Overview

GOPhage is a learning-based model, that can be used for annotation of phage proteins based on the Gene ontology terms. The major improvement in GOPhage can be attributed to utilizing the properties of phages and the foundation model. The Transformer model is used to learn the relationship of the genomic context proteins.

In addition, we integrate GOPhage with the DiamondBlastp to further improve the performance. You can choose to run GOPhage+ which has two versions based on the ESM2-12 and ESM2-33.

Quick install

Note: we suggest you install all the packages using Conda (both Miniconda and Anaconda are ok).

After cloning this repository, you can use Anaconda to install the ‘GOPhage.yaml’. This will install all packages you need with GPU mode (make sure you have installed Cuda on your system to use the GPU version).

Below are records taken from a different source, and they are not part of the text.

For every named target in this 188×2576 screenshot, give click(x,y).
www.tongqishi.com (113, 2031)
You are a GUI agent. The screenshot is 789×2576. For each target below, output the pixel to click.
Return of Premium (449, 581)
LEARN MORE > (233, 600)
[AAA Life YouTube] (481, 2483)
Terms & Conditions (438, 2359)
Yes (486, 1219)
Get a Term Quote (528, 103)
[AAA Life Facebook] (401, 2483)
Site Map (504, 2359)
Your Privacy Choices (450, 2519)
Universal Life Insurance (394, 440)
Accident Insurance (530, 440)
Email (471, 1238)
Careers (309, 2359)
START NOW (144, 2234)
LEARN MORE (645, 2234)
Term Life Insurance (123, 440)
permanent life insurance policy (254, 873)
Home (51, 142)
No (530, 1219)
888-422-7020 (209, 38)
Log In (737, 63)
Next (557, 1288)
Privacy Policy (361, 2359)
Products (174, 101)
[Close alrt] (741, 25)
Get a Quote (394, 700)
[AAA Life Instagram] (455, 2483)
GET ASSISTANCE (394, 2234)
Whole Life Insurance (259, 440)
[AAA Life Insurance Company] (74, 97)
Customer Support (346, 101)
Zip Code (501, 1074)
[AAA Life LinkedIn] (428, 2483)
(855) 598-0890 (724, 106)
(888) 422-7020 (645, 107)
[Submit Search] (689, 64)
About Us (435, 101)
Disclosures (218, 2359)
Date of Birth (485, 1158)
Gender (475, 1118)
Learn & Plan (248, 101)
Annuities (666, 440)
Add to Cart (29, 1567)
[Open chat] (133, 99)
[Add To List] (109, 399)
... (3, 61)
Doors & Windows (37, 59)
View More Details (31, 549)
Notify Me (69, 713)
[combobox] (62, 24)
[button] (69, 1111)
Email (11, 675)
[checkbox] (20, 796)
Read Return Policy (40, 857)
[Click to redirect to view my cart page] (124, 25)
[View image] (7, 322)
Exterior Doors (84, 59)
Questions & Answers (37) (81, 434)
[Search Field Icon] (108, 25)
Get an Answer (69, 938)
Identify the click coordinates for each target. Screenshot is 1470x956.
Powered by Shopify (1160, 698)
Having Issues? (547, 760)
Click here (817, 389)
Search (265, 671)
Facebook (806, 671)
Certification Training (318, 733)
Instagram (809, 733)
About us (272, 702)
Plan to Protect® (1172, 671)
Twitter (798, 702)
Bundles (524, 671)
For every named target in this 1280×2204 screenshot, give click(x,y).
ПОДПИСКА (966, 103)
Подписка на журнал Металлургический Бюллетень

Prepare the data and environment

Due to the limited size of the GitHub, we zip the data. You can download the database and model from Google Drive or Baidu Netdisk(百度网盘). You can follow the steps below to use GOPhage.

1. Download the code.

  git clone https://github.com/jiaojiaoguan/GOPhage.git

2. Install the conda environment.

  cd GOPhage/
  conda env create -f gophage.yaml -n gophage
  conda activate gophage

3. Download the database and model.

from the Google Drive:

https://drive.google.com/drive/folders/14IQ75pMW9FK0H4mwleGEAo6_M7vOJeG5?usp=sharing

from Baidu NetDisk(百度网盘):

链接：https://pan.baidu.com/s/1UafDBBdNyGE4oIf8ZF0Ulg 提取码：phag

Note: You need to put the "Database", "ESM_model", "GOPhage_model", "Protein_annotation" and "Term_label" folders in "GOPhage/".

4. Run GOPhage+ model.

Step1. Preprocess the contigs and generate the contig sentences.

  python preprocess.py 
                    --contigs inputs contig fasta file
                    --proteins input the protein fasta file
                    --sentences input the contig sentences file

In this step, you have two types of input. First, you can input the contigs and we translate them into proteins. Second, you can directly input the protein fasta file and the contigs sentences file named "test_contig_sentence.csv" and separate each column with a comma.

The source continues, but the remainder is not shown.